**** Excerpt ****

A Fuller View: Information to Assess Derivatives Credit-Risk Exposures in Banks
An invaluable source of information on bank-sectorwide derivatives risk exposures is the OCC Quarterly Report on Bank Derivatives Activities based on regulatory call reports. However, this report is focused on the US banking sector and there is no similar report covering non US-domiciled banks.
On top of reading industrywide reports, investors need to be able to monitor entity-specific exposures communicated through bank financial reports. That said, as reported in a 2013 CFA Institute publication, it can be challenging to readily discern the firm-specific aggregate derivatives exposures because of the often incomparable, incomplete, and fragmented disclosures within financial reports. In this piece, we place the spotlight on reported derivatives credit risk measures.
Offsetting Presentation and Disclosure, Differences across US GAAP and IFRS
Alongside collateral requirements, netting agreements between contracting counterparties are part of derivatives credit-risk mitigation measures. Concurrently, both US GAAP (generally accepted accounting practices) and International Financial Reporting Standards (IFRS) accounting requirements allow the offsetting (or netting) of derivatives assets and liabilities when these are presented on the balance sheet to better portray derivatives counterparty credit risk. A recent CFA Institute International Accounting Standards Board (IASB) joint video highlighted the updated and enhanced disclosure requirements related to the offsetting of derivatives assets and liabilities during their presentation on the balance sheet. (The requirements went into effect 1 January 2013.)
IFRS has more restrictive offsetting requirements than US GAAP. IFRS requires offsetting only when there is legal right and intention to settle simultaneously between the counterparties. US GAAP goes farther and allows the offsetting of all multilateral netting arrangements and cash collateral. As a result of differing offsetting requirements, reported derivatives assets under IFRS-reporting banks are of a higher magnitude than those under US GAAP, as illustrated below. For example, the gross derivatives assets of JPMorgan and other US banks are higher than those of EU banks, but the assets presented on balance sheet portray EU banks as having higher amounts of derivatives assets. Consequently, the balance sheet total assets reported under US GAAP and IFRS are not comparable.
That said, the updated IFRS and US GAAP offsetting disclosures make it possible for investors to make analytical adjustments to reported balance sheets so as to make them comparable. For example, as illustrated in the above table, the US GAAP equivalent of derivatives is reflected for EU banks based on information reported within the updated offsetting disclosures. Adjustments to derivatives assets and other offset financial assets to make them comparable will result in comparable total assets. In turn, this yields comparable accounting leverage (assets/equity) and other asset-based metrics such as return on assets across IFRS reporting and US banks.

**** Listed entries ****

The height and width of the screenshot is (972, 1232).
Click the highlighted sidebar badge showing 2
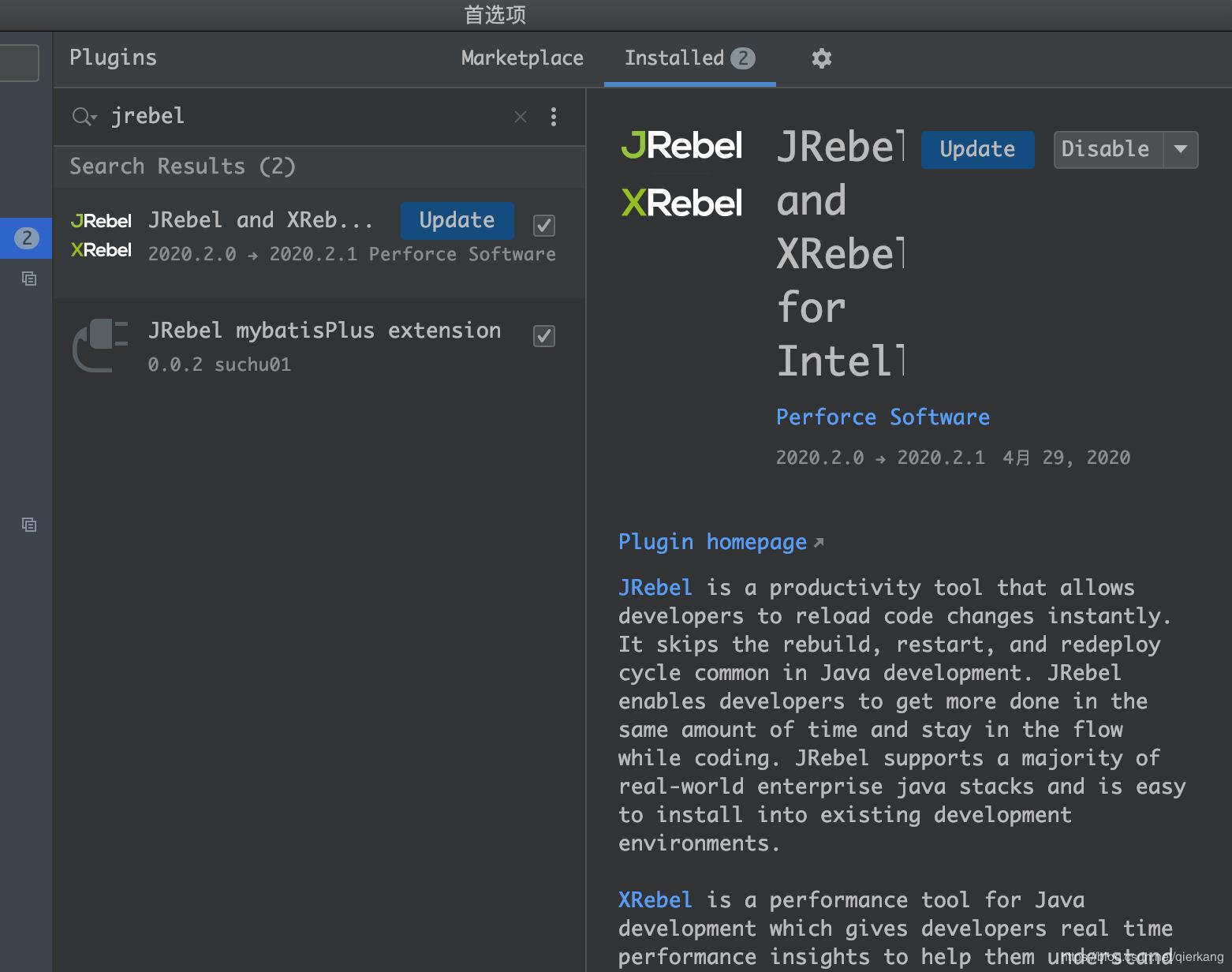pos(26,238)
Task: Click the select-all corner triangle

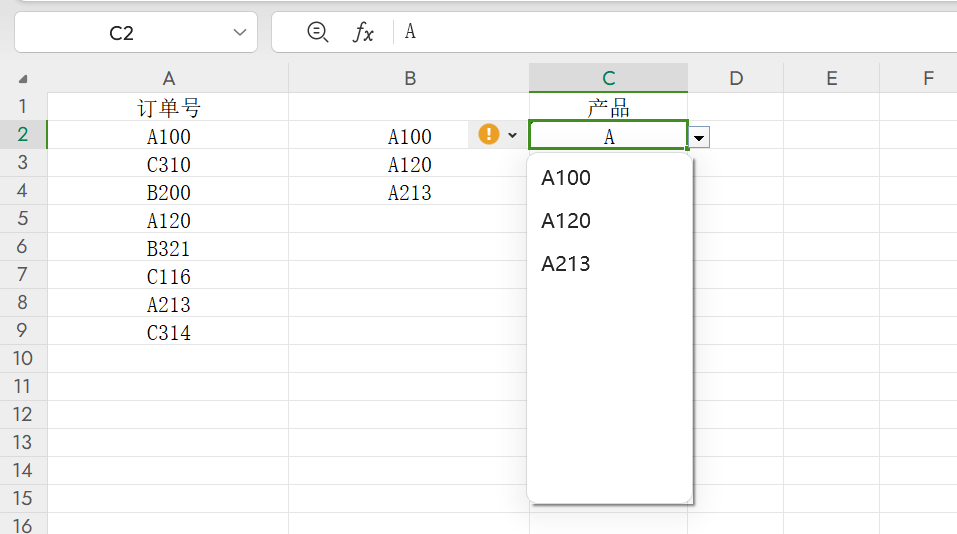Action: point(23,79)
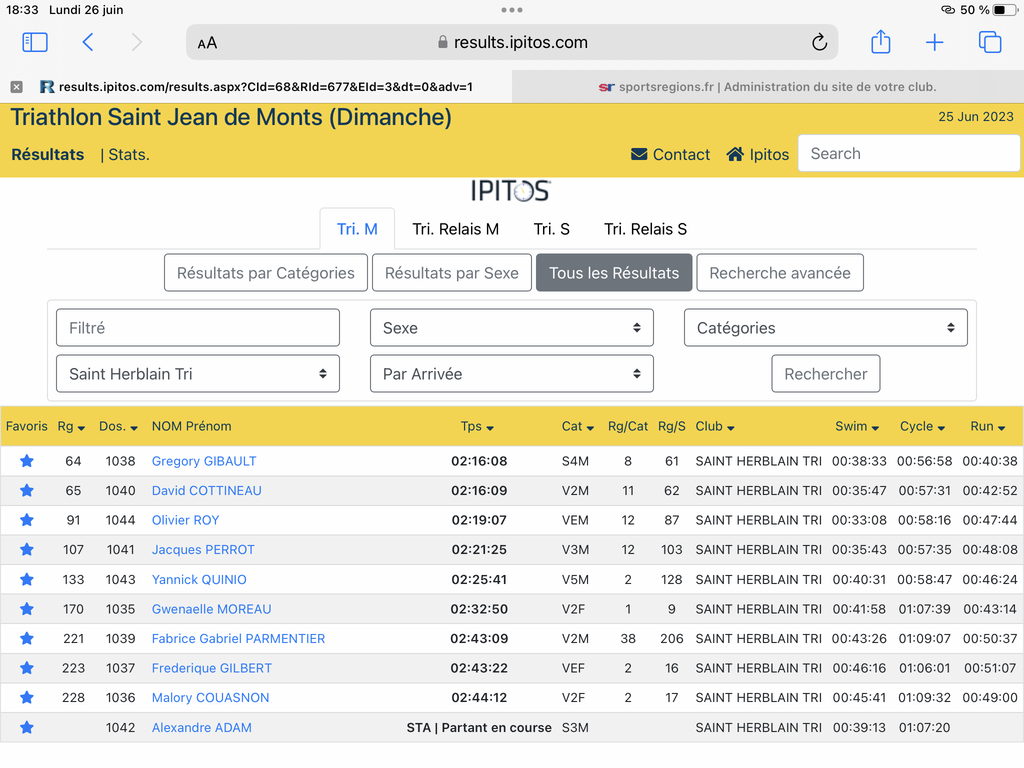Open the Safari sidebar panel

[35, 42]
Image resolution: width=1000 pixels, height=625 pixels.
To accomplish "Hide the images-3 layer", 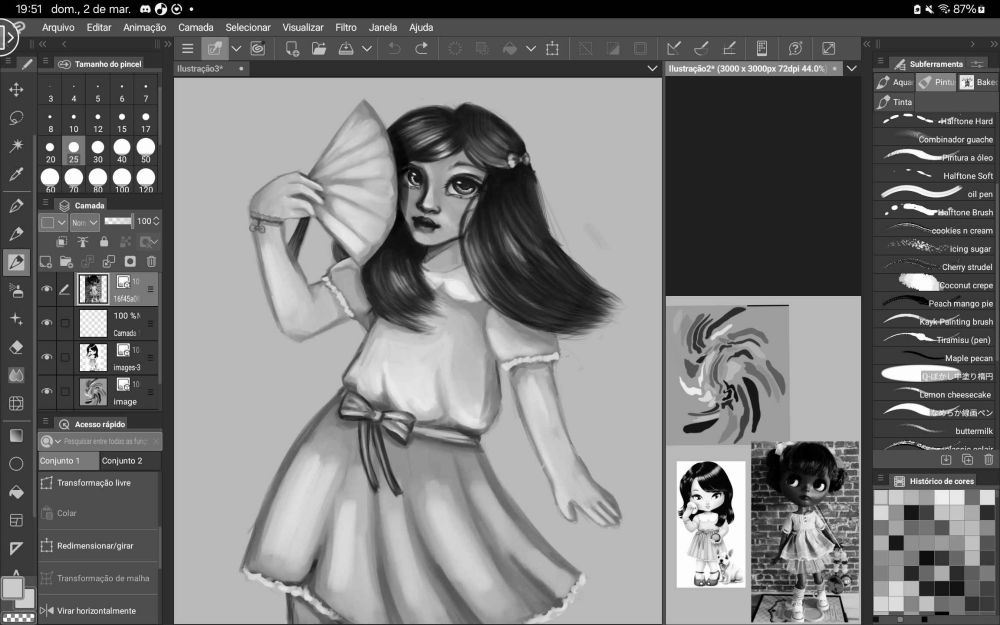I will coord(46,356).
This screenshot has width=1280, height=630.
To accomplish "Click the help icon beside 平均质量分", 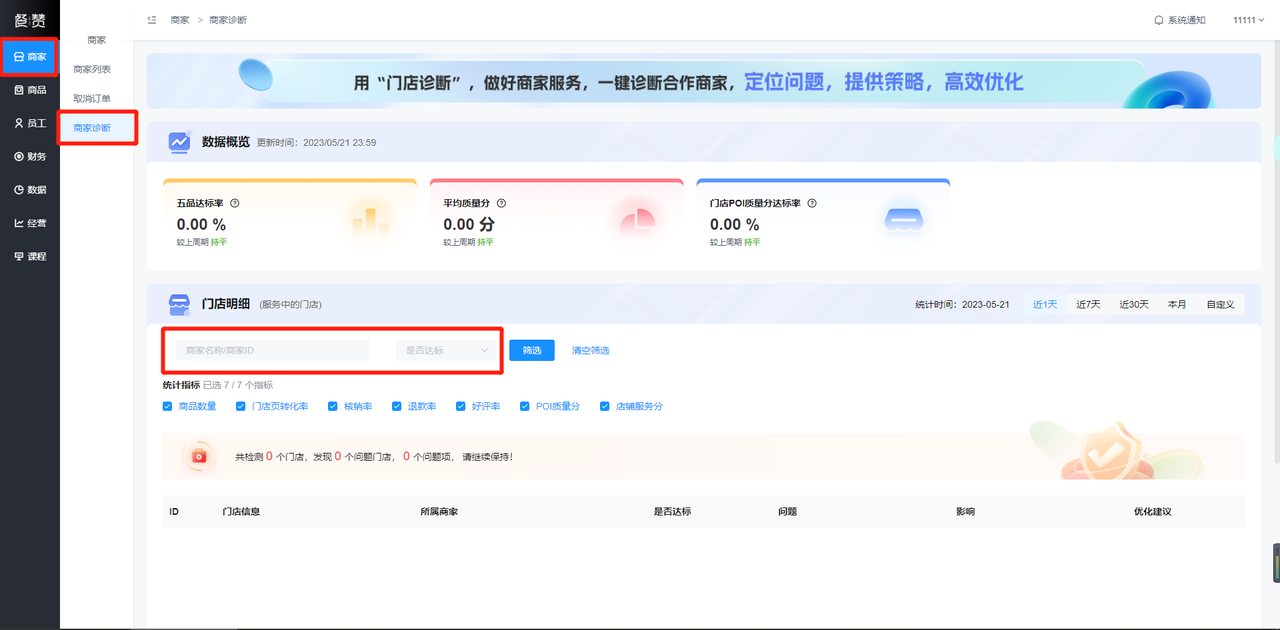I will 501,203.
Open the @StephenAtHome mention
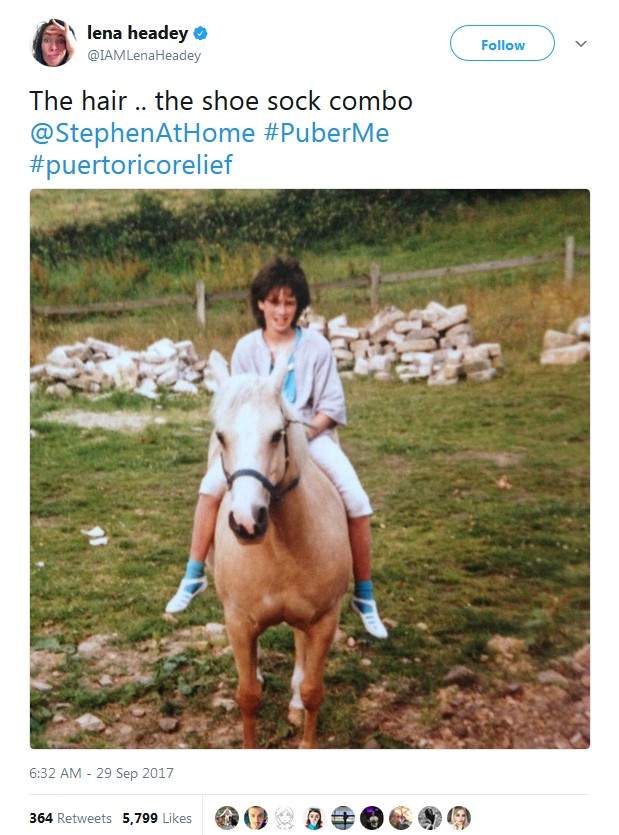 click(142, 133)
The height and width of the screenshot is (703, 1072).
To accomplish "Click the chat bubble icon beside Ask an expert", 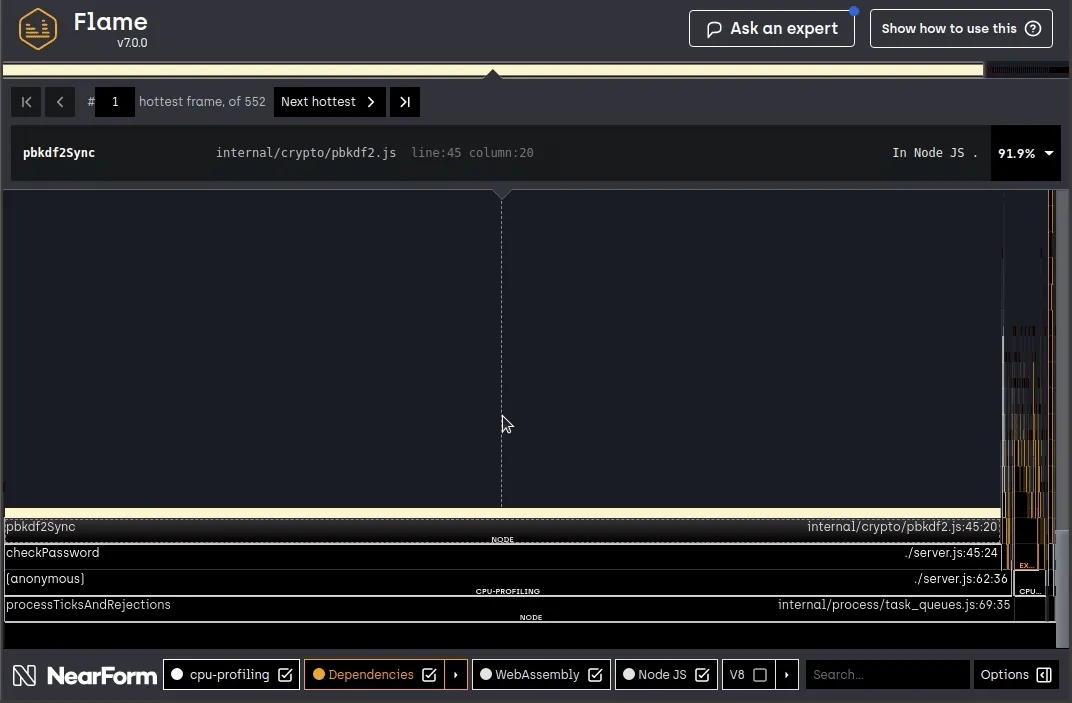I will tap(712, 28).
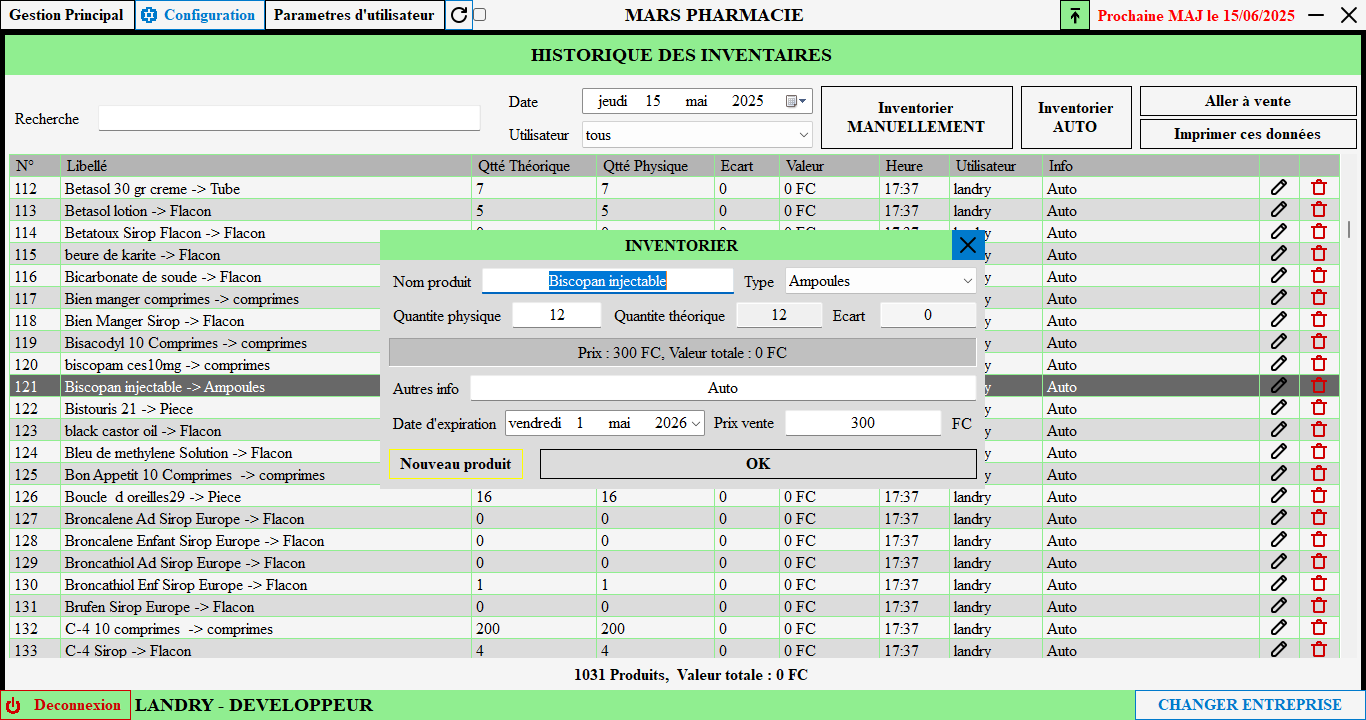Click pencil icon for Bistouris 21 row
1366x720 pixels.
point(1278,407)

****

== Task statement ==
Continue the article on derivatives credit-risk exposures in banks, starting right after its last sentence. The data above is separate material and has no connection to the article on bank derivatives disclosures.

== Final result ==
More to Credit Risk Exposure than Offset Amounts
Even after being netted, the reported balance sheet derivatives assets (receivables) do not necessarily represent their maximum possible loss. Unlike the credit risk of loans and debt securities, which is unilateral (lending bank faces a one-way credit exposure from the borrower), credit-risk exposures of derivatives contracts (e.g., swaps) are usually bilateral. This means that each party to the contract may have a credit exposure to the other party at various points in time over the contract’s life (derivatives that are in the money today can be out of the money at a future date). Furthermore, because the credit exposure is a function of movements in market factors, there can be a potential future exposure not reflected in currently reported fair value. As an excerpt from the analysis in the 2014 OCC quarterly report, the table below shows the credit-risk exposure is a combination of the bilateral netted exposure and the potential future exposure (PFE). PFE is usually part of the risk-reporting section (e.g., Basel Pillar 3 information). To enhance financial analysis, there remains an opportunity to integrate financial statement disclosures (e.g., offsetting) and the related relevant risk reporting information (e.g., PFE).
Another derivatives credit risk-related measure is the credit value adjustment (CVA). CVA is the adjustment made to the fair value amount of derivatives receivables due to the deterioration in credit quality of counterparties. CVA amounts can be material (e.g., JPMorgan and HSBC; see table below). The CVA is somewhat analogous to allowance for loan losses. That said, CVA is hard to compare across banks due to differences in how it is measured (see Ernst and Young’s recent publication highlighting CVA measurement challenges) and the lack of adequate disclosures on inputs and assumptions made in the CVA calculation.
In addition, unlike the relatively detailed reporting of loan credit risk, which includes allowance for loan losses alongside a profile of loan charge-offs and recoveries, similar details are scarcely provided for derivatives within general purpose financial statements, and this constrains the holistic assessment of derivatives credit risk. This latter information can help investors to discern how changes in macro-economic environment could impact derivatives-related write-offs (see Graphs 7 and 8 of the OCC June 2014 quarterly report).
In conclusion, this is a high-level view of some of the key derivatives credit risk measures and state of play of disclosures. The key message is that a multi-faceted view is required to judge derivatives credit-risk exposures, and yet the required information is not usually all in one place. In a future blog post I will examine the measures and disclosures related to the liquidity and market risk of derivatives.